The excavation area was located on the southern slope of Jebel Khuwweikha, where several previous excavations uncovered remains dating from Iron Age II and the Late Hellenistic, Roman and Byzantine periods (Alexandre 2015).
Two adjacent squares opened in the current excavation (A, B; Fig. 2) uncovered an ancient quarry for building stones, dating from the Late Hellenistic–Early Roman periods (late second century BCE–first century CE; Stratum II), and Roman-period walls (first–fourth centuries CE; Stratum I).
Stratum II. Part of a limestone quarry, sloping down to the west and south, was uncovered. The eastern side of Square A exhibited quarried steps, channels of three different-sized undetached stones, and the quarrying marks of a large rectangular block that had been detached (L8, L9; Fig. 3). In Square B, additional quarrying marks were uncovered, including a rocky outcrop exhibiting two short vertical quarrying channels and the ends of two parallel horizontal quarrying channels (L3; Fig. 4), indicating that a stone had been detached here; one of the vertical channels was filled with stones and plaster. Along the continuation of the rocky outcrop (L1), three parallel severance channels sloped down to the west, and on the western edge of the square, part of a rectangular quarry with a severance channel, was uncovered (L2; Fig. 5).
The quarry yielded small pottery sherds, including buff-colored storage jars with short thickened rims (Fig. 6:1–4), similar to Late Hellenistic storage jars from Capernaum (Loffreda 2008:119–120, Type ANF 3, dated to the late second–first centuries BCE), and reddish brown colored Early Roman storage jars with everted necks and simple rims (Fig. 6:5, 6; Díez Fernández 1983:107, 135, Type T1.3, dated to the first century BCE–first century CE). These pottery sherds date the use of the quarry to the Late Hellenistic and Early Roman periods.
Stratum I. Above the quarry was a curved wall (W4; Figs. 7–9) built of various-sized limestone blocks, some dressed and others fieldstones, interspersed with small stones. The wall was preserved for three courses, and traces of gray plaster were preserved on its base. The wall was built on a curving-round, rock-hewn step that demarcated a leveled rock-hewn surface (L10, L12). In the eastern part of the step, a rock-hewn corner and a natural cavity in the rock were filled with stones (W11; Fig. 10) to form a foundation for the construction of W4. Other cuttings in the rock step were also filled with stones. At the western end of W4, the wall’s upper course abutted a hewn rock to its south that probably formed part of the wall’s foundation, for a course of stones that was not preserved.
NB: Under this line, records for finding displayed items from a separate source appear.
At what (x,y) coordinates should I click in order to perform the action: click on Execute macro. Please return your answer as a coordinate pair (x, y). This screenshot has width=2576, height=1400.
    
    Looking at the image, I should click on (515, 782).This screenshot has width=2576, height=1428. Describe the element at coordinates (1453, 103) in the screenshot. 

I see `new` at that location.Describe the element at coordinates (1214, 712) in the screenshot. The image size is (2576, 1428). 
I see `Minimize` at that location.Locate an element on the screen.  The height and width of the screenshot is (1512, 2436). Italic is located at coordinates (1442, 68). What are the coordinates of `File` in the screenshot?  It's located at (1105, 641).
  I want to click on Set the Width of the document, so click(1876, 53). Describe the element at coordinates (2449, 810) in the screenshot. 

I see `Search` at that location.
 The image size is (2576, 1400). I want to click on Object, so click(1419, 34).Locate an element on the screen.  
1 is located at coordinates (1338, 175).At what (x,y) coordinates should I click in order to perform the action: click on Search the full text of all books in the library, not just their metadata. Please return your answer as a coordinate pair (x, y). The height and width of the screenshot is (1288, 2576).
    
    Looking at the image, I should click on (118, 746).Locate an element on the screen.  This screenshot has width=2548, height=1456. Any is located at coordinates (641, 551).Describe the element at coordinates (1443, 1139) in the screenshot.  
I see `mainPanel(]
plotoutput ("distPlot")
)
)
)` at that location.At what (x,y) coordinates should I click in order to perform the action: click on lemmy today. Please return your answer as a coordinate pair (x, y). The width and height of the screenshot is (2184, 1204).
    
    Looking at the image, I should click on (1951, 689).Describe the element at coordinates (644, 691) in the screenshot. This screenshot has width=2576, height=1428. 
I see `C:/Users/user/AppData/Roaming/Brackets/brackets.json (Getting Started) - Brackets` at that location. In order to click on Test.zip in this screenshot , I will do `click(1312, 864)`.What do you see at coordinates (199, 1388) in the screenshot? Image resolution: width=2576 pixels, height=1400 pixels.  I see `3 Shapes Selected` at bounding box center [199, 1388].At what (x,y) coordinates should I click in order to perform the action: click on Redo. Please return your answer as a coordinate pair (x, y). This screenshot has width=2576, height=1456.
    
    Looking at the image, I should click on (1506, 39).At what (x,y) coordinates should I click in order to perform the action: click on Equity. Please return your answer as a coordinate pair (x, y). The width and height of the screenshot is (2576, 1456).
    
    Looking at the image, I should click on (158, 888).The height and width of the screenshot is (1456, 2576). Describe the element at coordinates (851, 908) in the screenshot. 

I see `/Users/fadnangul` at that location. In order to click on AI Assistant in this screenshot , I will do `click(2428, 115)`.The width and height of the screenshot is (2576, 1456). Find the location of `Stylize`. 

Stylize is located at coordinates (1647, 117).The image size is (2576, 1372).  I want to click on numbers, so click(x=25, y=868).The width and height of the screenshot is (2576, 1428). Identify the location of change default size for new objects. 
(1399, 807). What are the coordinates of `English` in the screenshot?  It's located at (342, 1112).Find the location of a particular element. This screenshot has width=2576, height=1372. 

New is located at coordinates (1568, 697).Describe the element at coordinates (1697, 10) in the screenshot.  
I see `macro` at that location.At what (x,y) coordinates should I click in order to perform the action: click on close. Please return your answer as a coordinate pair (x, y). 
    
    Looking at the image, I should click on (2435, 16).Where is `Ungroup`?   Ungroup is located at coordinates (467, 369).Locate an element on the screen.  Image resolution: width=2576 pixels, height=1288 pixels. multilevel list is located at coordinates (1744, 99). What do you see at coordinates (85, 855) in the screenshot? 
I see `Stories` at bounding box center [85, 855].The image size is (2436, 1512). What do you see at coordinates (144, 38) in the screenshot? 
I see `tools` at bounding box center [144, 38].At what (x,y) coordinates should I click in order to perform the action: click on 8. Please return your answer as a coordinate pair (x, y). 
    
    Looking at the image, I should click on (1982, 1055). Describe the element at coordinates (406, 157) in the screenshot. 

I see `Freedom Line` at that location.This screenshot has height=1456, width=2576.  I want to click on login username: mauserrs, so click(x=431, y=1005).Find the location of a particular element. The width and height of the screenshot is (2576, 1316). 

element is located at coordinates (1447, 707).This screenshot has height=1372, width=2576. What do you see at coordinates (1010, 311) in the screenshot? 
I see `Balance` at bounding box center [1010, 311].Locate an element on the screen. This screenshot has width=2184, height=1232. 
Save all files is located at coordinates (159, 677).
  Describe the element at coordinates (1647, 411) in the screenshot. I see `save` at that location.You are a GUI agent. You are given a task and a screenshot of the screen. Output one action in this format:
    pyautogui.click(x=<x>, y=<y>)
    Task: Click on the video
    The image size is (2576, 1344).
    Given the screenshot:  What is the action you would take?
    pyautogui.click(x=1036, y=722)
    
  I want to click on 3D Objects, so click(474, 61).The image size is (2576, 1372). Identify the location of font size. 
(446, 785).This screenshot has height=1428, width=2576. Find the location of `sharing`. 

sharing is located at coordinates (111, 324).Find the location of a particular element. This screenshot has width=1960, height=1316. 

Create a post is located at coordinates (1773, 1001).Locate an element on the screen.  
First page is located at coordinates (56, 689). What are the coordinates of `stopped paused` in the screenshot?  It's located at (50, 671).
Wall 4 apparently originally continued southward to form a complete circle, which would have enclosed a large area. Based on the ceramic finds (below), this building was probably used in the Middle to Late Roman periods (first–fourth centuries CE).
The southwestern part of Square B exhibited a short segment of an east–west wall (W5; Fig. 11) built of medium-sized limestone blocks, some dressed and some fieldstones. The wall was founded on a thin layer of soil (L6) that had accumulated above the quarry, and it was preserved for a single course; its relationship with W4 is not clear.
The soil accumulations above the quarry, beside and above W4, and in the layers near the surface (L7), yielded pottery dating from the Middle and Late Roman periods, including Kefar Hananya Form 1B bowls dating from the late first–fourth centuries CE (Fig. 6:7, 8; Adan-Bayewitz 1993:91–97); a Kefar Hananya Form 1C bowl dating from the mid-third–late fourth centuries CE (Fig. 6:9; Adan-Bayewitz 1993:98–99); and a Kefar Hananya Form 4D cooking pot dating from the mid-first–mid-second centuries CE (Fig. 6:10; Adan-Bayewitz 1993: 130–132). A storage jar of Type T1.5 jar dating from the mid-first–second centuries CE, was also retrieved (Fig. 6:11; Díez Fernández 1983:107–109).
The archaeological remains uncovered in the excavation reflect activity at the site from the Late Hellenistic period until the late Roman period. Since the remains were uncovered in an area outside the main settlement, the round structure may be related to agricultural activity, or a nearby farmstead.